TASK DIRECTIONS = A faithful, word-for-word copy of the data below is required, without pictures.

DATASET ENTRIES =
━━━━━━━━━━━━━━━━━━━━━━━━━━━━━━
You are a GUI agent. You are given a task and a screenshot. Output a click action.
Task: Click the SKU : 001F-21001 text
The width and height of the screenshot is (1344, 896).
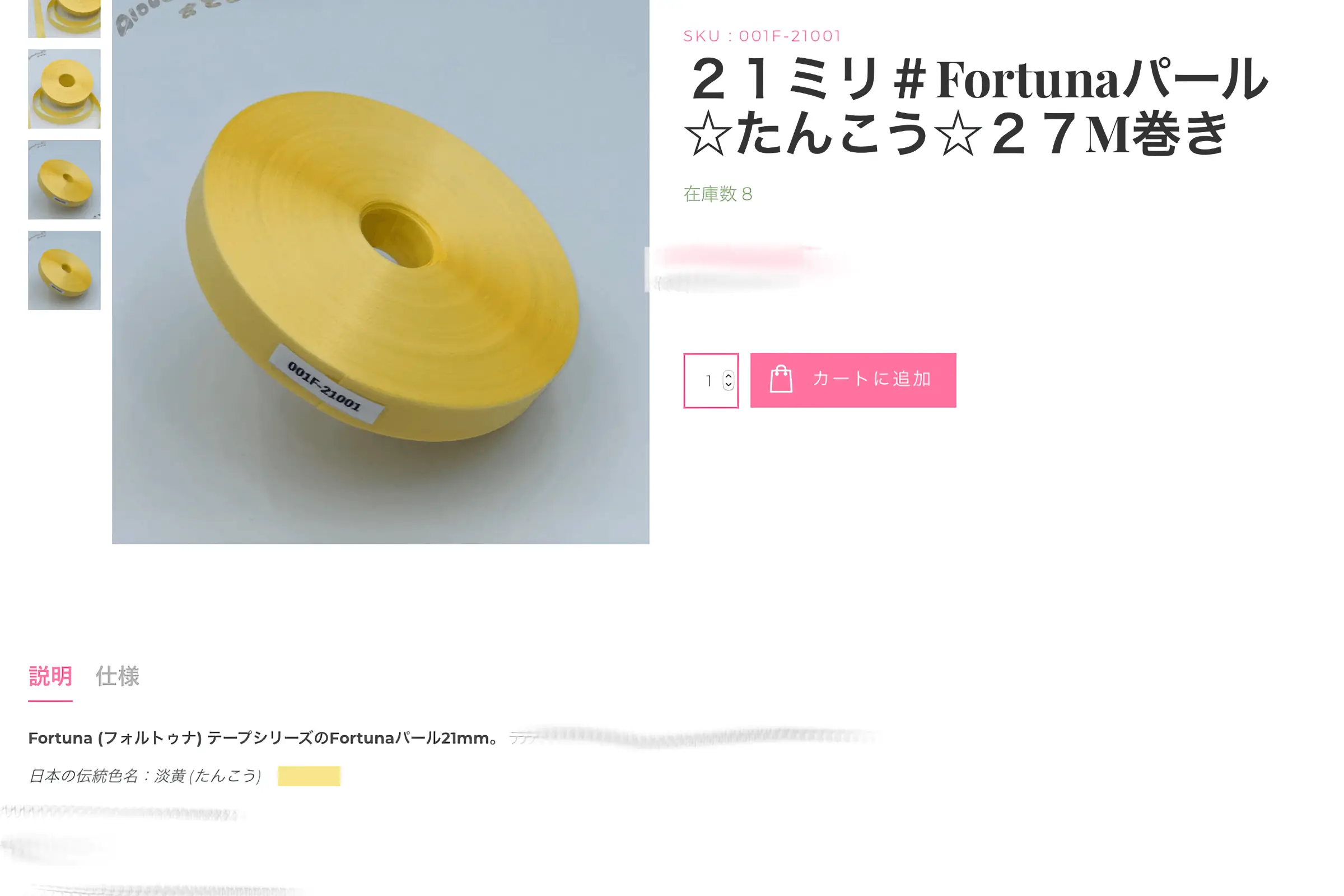(x=762, y=36)
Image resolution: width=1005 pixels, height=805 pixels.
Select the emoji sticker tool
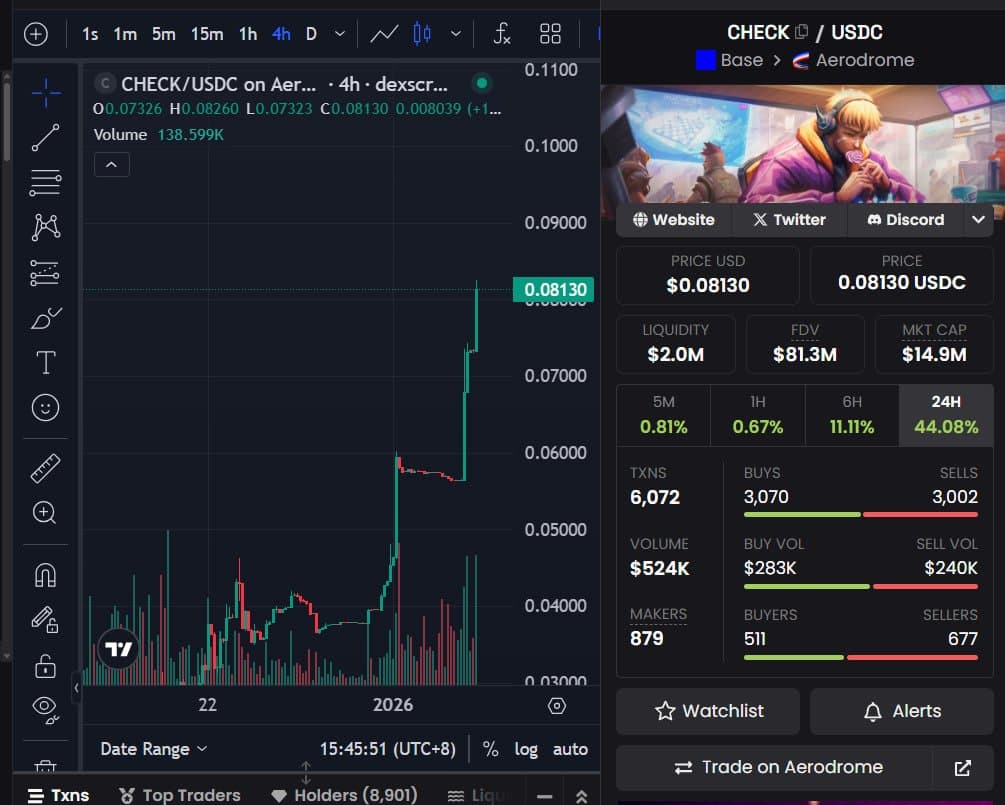pyautogui.click(x=44, y=407)
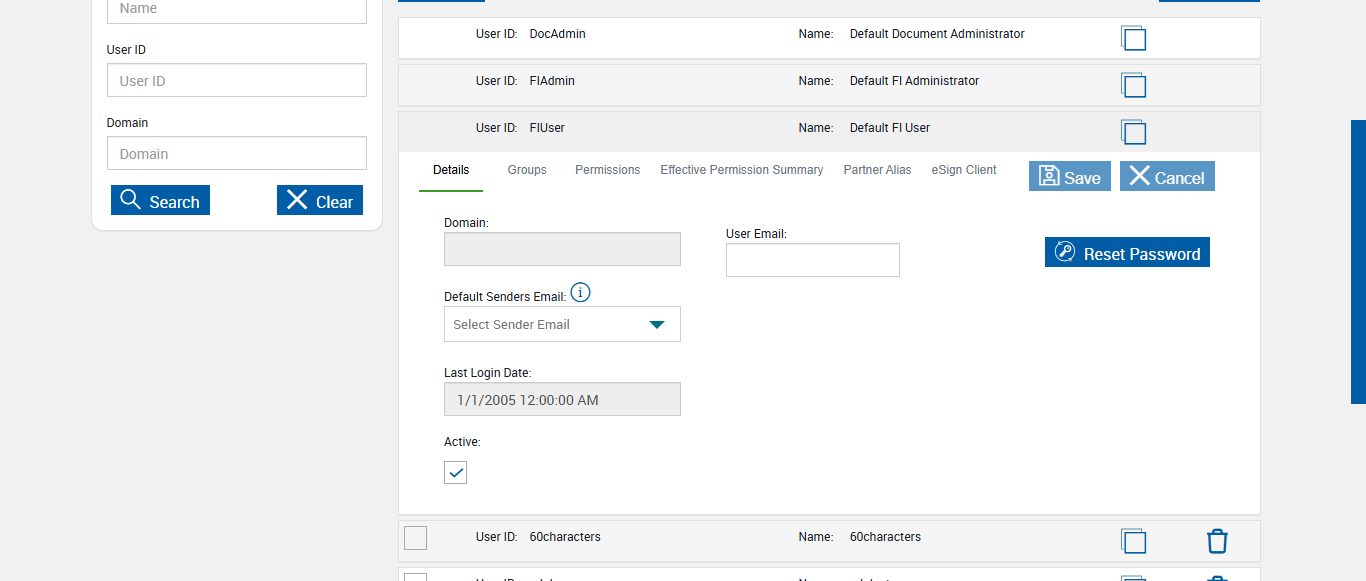Screen dimensions: 1366x581
Task: Save the user details
Action: pyautogui.click(x=1069, y=177)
━━━━━━━━━━━━━━━━━━━━━━━━━━━━━━
RESPONSE =
You are a GUI agent. You are given a task and a screenshot. Output a click action.
Task: Click the SKU : 001F-21001 text
The width and height of the screenshot is (1344, 896).
(x=762, y=36)
Image resolution: width=1005 pixels, height=805 pixels.
Select the emoji sticker tool
pyautogui.click(x=44, y=407)
Screen dimensions: 1366x581
Task: Save the user details
Action: pyautogui.click(x=1069, y=177)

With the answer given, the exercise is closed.